Content area
This dissertation is about using and evaluating large language models (LLM) in automated reasoning for software bug detection and error specification inference in C. LLMs are generative models trained on extraordinarily large amounts of data, which has been largely possible due to the introduction of the transformer architecture. LLMs have been trained on data ranging from natural language text to programming language source code. Models are also trained on tasks beyond basic generation, e.g., reasoning. With the variety of capabilities that these LLMs have shown, there has been an explosion in LLM-based techniques for improving software through applications such as program analysis. This work introduces an interleaved approach that combines static analysis and LLM prompting for error specification inference, as well as an exploration into the state of evaluating LLM-based bug detectors over time.
Error specifications in C refer to the function and any values that are returned upon error. This practice is referred to as the return code idiom and is done because C does not have any built-in exceptions like many other languages. Each program may have different conventions related to the returned values on error, as well as, they may make use of other libraries that practice separate conventions. These various attributes make performing automated reasoning around C error specifications quite challenging. Previous state-of-the-art work has leveraged initial domain knowledge, i.e., an initial set of program facts, to bootstrap the program analysis to learn these new error specifications. However, if this initial domain knowledge does not propagate to all parts of the analyzed program, then some error specifications may be missed. For example, third-party functions are those functions that come from external sources and are not statically linked. In those cases if the static analysis does not have any background knowledge related to this function, then the error specification will be missed. We introduce an interleaved approach that queries an LLM when the static analyzer fails, and feeds these newly learned LLM facts back to the analysis. Our interleaved analyzer improved F1-score and recall, while only slightly decreasing precision when compared to a baseline static analyzer.

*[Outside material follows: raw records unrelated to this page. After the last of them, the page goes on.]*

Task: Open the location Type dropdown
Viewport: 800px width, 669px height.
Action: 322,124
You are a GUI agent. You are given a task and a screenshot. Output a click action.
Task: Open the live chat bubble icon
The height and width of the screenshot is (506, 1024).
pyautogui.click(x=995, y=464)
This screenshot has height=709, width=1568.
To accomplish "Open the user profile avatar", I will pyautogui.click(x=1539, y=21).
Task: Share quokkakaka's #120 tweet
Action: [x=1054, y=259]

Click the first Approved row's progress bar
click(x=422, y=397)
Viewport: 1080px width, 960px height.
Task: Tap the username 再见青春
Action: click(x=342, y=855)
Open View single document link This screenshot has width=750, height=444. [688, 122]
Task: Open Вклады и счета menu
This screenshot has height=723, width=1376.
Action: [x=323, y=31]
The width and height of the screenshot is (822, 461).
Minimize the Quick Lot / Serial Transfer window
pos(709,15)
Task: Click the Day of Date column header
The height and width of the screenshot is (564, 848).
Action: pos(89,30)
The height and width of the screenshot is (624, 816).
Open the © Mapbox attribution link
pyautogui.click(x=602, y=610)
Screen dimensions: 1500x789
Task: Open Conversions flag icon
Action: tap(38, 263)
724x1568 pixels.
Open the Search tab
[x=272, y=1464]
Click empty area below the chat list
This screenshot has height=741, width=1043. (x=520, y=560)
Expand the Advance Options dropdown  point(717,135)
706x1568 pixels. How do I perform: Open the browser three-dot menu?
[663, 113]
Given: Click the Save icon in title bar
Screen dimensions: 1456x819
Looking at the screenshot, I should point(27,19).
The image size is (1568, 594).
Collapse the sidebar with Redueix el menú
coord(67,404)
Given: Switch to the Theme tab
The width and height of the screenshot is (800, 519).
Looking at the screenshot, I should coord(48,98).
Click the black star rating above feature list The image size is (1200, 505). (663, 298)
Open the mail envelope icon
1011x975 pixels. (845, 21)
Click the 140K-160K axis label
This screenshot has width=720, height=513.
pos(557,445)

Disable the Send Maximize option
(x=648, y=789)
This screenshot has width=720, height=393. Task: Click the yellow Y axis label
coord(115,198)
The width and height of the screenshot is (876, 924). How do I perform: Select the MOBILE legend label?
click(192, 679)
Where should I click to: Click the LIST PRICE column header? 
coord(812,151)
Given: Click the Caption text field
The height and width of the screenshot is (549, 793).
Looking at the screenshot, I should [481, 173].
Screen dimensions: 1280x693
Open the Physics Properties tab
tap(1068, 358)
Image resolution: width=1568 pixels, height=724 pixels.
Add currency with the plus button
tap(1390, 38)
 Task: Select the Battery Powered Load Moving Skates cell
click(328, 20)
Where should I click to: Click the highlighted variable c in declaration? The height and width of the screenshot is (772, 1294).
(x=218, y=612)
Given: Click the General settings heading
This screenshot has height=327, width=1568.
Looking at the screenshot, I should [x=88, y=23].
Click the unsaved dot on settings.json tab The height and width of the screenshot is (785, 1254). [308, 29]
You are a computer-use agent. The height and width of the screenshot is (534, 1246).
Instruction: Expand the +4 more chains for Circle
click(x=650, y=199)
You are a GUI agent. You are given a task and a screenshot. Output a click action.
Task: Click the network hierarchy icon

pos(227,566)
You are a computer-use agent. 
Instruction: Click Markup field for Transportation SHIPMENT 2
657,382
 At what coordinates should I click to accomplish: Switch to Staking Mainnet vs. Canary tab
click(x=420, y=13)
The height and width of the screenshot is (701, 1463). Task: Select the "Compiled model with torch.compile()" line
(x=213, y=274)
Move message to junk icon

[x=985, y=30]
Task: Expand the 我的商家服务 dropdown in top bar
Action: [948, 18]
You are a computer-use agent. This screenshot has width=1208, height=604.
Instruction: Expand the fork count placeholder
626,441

LLMs are subject to hallucinating, i.e., making incorrect statements that may appear on the surface to be correct. If imprecision in the analysis is introduced, it may propagate throughout other portions of the analyzed codebase, increasing the overall imprecision significantly. Also, these LLMs are non-deterministic, meaning that there may be variance between experimental runs. To address concerns on potential sources of imprecision in the interleaved analysis, this dissertation will also explore the potential imprecision that occurs in the analysis. The results demonstrate that while some benchmarks demonstrate imprecision propagating from the LLM, this imprecision is not consistent across all benchmarks. It is also noted that in benchmarks where the LLM is heavily influential in inferring error specifications, there is also quite a significant variance in results per experimental run.
With the various LLM-based approaches being introduced for performing bug detection, there is a concern that the evaluation of these approaches is flawed. Many of the most popular benchmarks that exist are either static or infrequently updated. This is a potential problem for LLMs, as newer models will have more recent training knowledge cutoff dates. This is a given, as these models often rely on the context of historical events and need new context as time progresses. With the lack of transparency around the training data sources of these LLMs, this creates concern that some of the data used for evaluation might have been seen previously during training. To address this, we introduced a dataset curation and evaluation pipeline for evaluating the performance of LLM-based bug detectors. We demonstrated our pipeline on curating a dataset of 158 null pointer dereference bugs and evaluated on five LLM-based bug detector strategies with three popular LLMs. The LLM itself was the most significant factor in contributing to successful bug detection, while most bug detector strategies performed similarly. We also evaluated the performance of the LLM-based techniques on bugs fixed before and after the LLM cutoff date. Our results showed that while programs fixed after the cutoff performed lower in terms of detection rate, this result was still statistically insignificant.